3.6.The provisions of section 352 of the Act or any statutory modification or re—enactment thereof shall be observed by the Association and every member of the Association and every member of the Association (not having subscribed to the Memorandum and Articles of the Association) shall comply with such membership application procedures and formalities, if any, as the Association in General Meeting may from time to time determine and as provided by these Articles.
3.7. Each member, on agreeing to become a member of the Association, shall be permitted to determine or retain its own Constitution/Memorandum and Articles provided that it shall not conflict in any respect with this Memorandum or these Articles.

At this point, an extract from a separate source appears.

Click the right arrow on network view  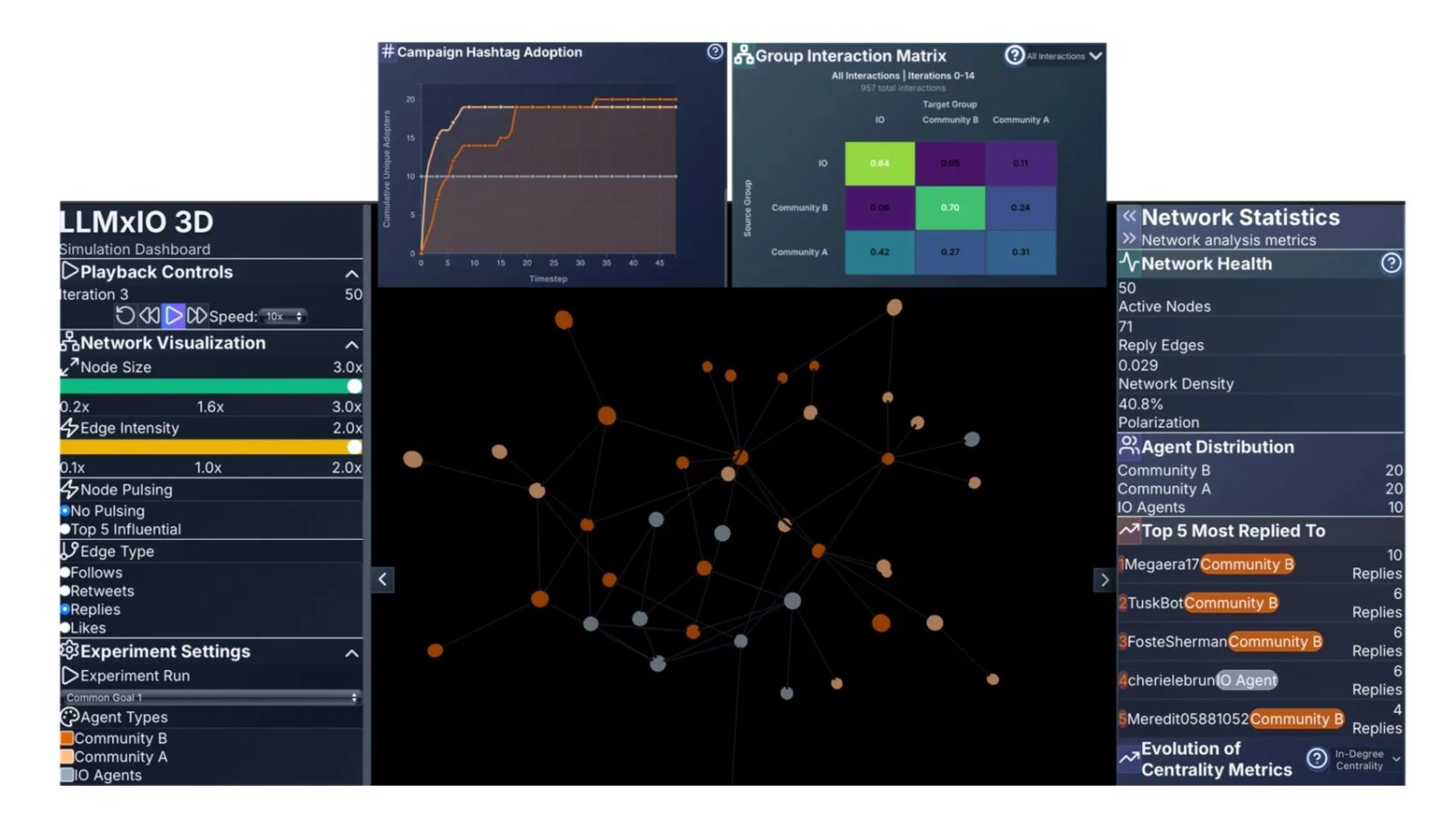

3.8 Each member, on agreeing to become a member of the Association, shall be deemed to have agreed to be bound by the Memorandum and these Articles, whether or not a written statement shall have been signed to that effect. On acceptance as a member by the Management Committee a member shall be entitled to receive a copy of this Memorandum and Articles.

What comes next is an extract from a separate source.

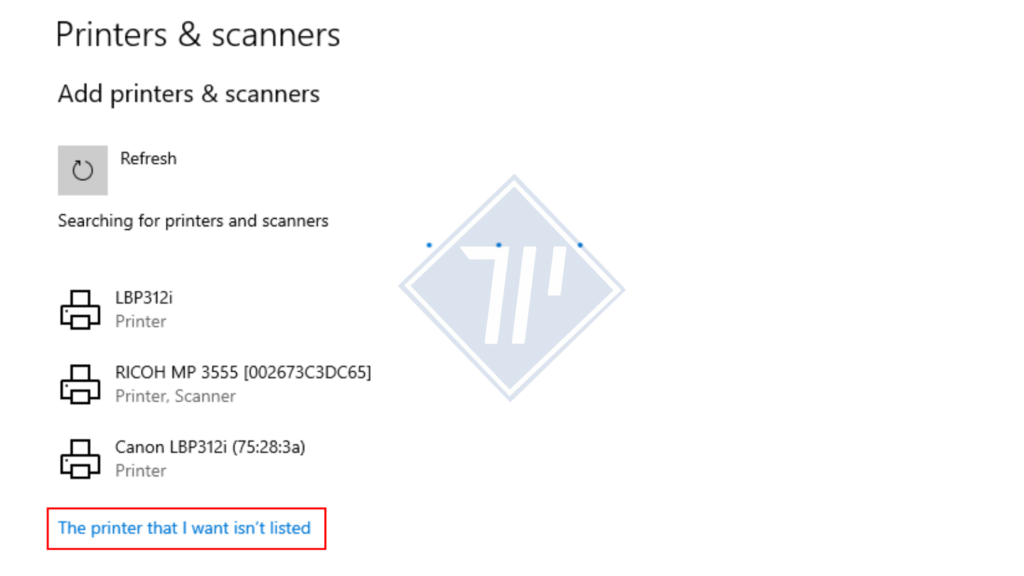Choose the LBP312i device name
Image resolution: width=1024 pixels, height=576 pixels.
click(x=144, y=297)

3.8 Any refusal or neglect by any member to comply with the Memorandum of Association or these Articles or any failure to abide by the terms of any agreement relating to members or the provision of facilities entered into by the Association or the commission of any act or other conduct considered by the Management Committee in its discretion to be disgraceful or prejudicial to the interests of the Association shall render the member concerned liable to suspension. This may lead to expulsion from the Association on the passing of a resolution to that effect by the Management Committee without reference to the membership.
3.9 A Register of members shall be maintained by the Secretary of all Full, Associate, Social and Other members together with details relating to the President, Vice President(s) and any Patrons. Every member shall advise the Secretary of the name and address to whom all communications are to be sent. Members (Clubs etc) are to provide the name and address of their Secretary or representative to whom all communications are to be sent and shall keep the Secretary advised of any changes in the name and/or address of such representative.
4.0 SUBSCRIPTIONS
4.1. Each member shall pay an annual subscription towards the expenses of the Association, the scale and rate to be agreed by the Association at each Annual General Meeting and published on or before 31st March each year. In appropriate cases of hardship, the subscription may be remitted in whole or in part at the discretion of the Management Committee.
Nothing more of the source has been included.